> [ASSIGNMENT] Look in the material below for the line with "Given: Click the refresh icon in JDL window" and the line with "Task: Click the header", then set down exactly those two lines and all lines between, nothing more.

> [RECORDS SHOWN]
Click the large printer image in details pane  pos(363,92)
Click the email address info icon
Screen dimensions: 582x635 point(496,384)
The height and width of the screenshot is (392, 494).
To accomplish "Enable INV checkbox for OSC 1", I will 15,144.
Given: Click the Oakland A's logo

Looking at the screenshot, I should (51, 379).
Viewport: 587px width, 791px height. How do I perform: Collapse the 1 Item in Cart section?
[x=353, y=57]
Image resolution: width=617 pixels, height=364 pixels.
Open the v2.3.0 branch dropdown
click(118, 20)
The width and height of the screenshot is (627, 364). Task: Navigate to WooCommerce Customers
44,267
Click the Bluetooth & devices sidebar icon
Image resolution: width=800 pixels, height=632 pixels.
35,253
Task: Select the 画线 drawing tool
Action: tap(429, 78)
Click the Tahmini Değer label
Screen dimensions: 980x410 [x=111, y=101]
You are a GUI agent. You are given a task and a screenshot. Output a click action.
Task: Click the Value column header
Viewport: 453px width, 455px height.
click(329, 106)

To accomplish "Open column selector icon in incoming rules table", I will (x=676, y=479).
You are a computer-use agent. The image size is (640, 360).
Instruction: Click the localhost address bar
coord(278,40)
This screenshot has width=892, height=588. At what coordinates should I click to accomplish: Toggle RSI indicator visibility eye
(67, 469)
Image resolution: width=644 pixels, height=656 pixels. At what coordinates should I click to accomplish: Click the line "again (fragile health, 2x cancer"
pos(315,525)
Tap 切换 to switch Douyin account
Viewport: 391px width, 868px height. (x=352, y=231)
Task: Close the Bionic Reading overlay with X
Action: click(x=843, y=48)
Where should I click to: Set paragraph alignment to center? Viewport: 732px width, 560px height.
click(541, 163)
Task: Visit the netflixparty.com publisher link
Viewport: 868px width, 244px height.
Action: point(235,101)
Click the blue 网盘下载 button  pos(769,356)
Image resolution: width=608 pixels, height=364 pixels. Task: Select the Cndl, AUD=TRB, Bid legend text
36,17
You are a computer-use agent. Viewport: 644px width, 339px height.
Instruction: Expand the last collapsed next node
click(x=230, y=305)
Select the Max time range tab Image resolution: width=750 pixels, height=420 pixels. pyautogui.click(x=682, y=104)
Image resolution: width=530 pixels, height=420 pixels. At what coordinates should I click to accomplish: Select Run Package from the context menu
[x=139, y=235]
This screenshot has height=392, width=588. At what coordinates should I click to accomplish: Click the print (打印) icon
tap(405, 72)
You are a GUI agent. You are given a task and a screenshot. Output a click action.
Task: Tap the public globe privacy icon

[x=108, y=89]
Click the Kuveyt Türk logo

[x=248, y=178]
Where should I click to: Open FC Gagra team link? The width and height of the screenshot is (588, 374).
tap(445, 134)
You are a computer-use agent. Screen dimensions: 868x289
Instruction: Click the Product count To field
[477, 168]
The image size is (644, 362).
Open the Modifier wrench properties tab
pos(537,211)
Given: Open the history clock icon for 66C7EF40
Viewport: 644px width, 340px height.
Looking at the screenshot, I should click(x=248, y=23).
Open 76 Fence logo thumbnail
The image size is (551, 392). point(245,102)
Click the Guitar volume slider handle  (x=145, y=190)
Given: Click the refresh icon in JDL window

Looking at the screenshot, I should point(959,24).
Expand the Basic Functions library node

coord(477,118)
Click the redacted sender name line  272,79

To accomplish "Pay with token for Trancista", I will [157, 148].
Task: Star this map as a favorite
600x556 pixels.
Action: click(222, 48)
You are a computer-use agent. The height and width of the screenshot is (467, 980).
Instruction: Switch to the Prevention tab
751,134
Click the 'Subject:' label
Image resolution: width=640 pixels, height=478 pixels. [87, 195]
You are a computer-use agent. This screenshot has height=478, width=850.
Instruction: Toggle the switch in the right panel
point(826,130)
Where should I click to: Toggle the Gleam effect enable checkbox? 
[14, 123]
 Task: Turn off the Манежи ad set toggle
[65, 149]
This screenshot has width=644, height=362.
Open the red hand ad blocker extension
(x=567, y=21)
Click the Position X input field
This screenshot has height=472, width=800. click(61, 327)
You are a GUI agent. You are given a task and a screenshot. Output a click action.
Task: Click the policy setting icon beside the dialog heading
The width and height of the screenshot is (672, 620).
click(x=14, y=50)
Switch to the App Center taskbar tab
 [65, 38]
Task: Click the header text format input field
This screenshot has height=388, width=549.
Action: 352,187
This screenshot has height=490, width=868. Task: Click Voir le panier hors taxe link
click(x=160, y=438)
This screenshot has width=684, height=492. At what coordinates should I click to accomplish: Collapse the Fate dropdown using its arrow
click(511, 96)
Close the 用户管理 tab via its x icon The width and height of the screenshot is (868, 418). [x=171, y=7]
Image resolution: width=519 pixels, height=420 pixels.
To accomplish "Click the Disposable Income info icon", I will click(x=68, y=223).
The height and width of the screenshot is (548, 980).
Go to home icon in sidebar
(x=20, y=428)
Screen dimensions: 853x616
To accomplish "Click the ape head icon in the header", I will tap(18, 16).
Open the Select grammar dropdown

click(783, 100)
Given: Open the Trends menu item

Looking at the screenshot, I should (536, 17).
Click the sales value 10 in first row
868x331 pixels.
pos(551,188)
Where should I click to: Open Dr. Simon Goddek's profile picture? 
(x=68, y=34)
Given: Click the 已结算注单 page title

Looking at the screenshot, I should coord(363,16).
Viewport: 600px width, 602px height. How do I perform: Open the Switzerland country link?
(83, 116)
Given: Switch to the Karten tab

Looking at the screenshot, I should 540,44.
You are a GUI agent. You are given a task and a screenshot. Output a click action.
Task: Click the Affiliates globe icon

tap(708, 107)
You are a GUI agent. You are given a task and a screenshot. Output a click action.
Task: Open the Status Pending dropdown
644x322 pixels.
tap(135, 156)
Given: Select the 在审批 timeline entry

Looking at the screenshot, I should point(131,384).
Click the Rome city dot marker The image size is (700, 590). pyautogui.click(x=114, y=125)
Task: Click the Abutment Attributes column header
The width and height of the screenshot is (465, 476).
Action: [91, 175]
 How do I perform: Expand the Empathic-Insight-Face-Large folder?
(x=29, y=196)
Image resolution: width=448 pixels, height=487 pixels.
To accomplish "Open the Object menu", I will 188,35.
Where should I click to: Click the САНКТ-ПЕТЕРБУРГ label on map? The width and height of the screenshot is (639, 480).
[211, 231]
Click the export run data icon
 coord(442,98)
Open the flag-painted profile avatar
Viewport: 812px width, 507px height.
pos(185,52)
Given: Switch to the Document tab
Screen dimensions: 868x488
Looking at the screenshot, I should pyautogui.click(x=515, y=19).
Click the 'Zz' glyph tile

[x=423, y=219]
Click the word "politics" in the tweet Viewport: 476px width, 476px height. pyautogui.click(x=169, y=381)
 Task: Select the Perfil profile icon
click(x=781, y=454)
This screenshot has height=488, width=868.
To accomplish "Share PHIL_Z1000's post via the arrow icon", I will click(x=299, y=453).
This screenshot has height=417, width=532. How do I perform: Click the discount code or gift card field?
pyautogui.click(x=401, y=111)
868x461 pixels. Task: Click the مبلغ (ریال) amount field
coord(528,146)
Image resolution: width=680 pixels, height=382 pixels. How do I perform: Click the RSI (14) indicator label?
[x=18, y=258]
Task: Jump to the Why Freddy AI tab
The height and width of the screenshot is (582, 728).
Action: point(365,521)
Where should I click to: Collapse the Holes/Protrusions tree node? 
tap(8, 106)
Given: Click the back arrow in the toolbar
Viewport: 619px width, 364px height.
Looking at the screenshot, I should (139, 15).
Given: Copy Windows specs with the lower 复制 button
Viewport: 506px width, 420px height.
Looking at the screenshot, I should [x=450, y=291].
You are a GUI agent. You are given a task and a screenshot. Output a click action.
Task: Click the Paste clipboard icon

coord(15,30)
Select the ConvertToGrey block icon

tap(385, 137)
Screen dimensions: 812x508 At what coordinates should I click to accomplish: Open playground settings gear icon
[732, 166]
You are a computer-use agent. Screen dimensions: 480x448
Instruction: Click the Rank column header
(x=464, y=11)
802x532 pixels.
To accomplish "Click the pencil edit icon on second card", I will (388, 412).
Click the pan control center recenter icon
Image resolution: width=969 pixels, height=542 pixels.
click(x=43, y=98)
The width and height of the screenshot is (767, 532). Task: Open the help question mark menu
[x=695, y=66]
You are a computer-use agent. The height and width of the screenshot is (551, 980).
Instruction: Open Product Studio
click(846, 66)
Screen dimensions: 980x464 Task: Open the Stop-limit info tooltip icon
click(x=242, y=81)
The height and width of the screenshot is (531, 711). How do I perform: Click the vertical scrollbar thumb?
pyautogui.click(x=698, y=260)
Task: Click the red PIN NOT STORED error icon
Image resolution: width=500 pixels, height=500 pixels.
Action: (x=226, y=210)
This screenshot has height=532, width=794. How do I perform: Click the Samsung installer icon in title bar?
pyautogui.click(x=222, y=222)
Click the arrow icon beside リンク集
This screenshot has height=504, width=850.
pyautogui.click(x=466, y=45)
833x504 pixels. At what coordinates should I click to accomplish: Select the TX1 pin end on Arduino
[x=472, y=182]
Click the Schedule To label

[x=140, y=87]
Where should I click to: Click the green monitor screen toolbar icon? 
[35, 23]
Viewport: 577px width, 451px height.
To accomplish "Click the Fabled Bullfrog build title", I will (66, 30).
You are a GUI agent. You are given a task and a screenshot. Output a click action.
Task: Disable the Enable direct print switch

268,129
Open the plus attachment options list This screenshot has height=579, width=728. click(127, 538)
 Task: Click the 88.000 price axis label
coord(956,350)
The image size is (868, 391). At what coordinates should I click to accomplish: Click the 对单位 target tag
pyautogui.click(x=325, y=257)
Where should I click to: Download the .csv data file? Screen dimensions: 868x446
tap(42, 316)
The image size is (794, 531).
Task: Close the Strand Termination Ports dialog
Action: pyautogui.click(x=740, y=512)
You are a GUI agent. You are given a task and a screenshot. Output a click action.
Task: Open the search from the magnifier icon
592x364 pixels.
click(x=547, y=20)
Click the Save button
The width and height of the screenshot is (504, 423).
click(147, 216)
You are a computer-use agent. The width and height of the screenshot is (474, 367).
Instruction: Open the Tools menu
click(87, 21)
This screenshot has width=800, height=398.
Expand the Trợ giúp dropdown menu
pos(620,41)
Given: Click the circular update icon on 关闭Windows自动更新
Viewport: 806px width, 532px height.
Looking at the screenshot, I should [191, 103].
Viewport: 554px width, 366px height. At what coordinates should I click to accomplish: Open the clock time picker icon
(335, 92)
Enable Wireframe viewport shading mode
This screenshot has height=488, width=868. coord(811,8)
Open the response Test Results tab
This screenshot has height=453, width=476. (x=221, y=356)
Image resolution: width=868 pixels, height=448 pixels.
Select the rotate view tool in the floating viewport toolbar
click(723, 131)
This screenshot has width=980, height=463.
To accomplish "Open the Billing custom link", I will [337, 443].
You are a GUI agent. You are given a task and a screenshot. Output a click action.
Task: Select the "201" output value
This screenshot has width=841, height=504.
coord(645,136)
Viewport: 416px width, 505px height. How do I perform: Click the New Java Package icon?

> [EXERCISE RESPONSE]
Given: Click the refresh icon in JDL window

Looking at the screenshot, I should point(959,24).
Expand the Basic Functions library node

coord(477,118)
Click the redacted sender name line  272,79

To accomplish "Pay with token for Trancista", I will [157, 148].
Task: Star this map as a favorite
600x556 pixels.
Action: click(222, 48)
You are a computer-use agent. The height and width of the screenshot is (467, 980).
Instruction: Switch to the Prevention tab
751,134
Click the 'Subject:' label
Image resolution: width=640 pixels, height=478 pixels. [87, 195]
You are a computer-use agent. This screenshot has height=478, width=850.
Instruction: Toggle the switch in the right panel
point(826,130)
Where should I click to: Toggle the Gleam effect enable checkbox? 
[14, 123]
 Task: Turn off the Манежи ad set toggle
[65, 149]
This screenshot has width=644, height=362.
Open the red hand ad blocker extension
(x=567, y=21)
Click the Position X input field
This screenshot has height=472, width=800. click(61, 327)
You are a GUI agent. You are given a task and a screenshot. Output a click action.
Task: Click the policy setting icon beside the dialog heading
The width and height of the screenshot is (672, 620).
click(x=14, y=50)
Switch to the App Center taskbar tab
 [65, 38]
Task: Click the header text format input field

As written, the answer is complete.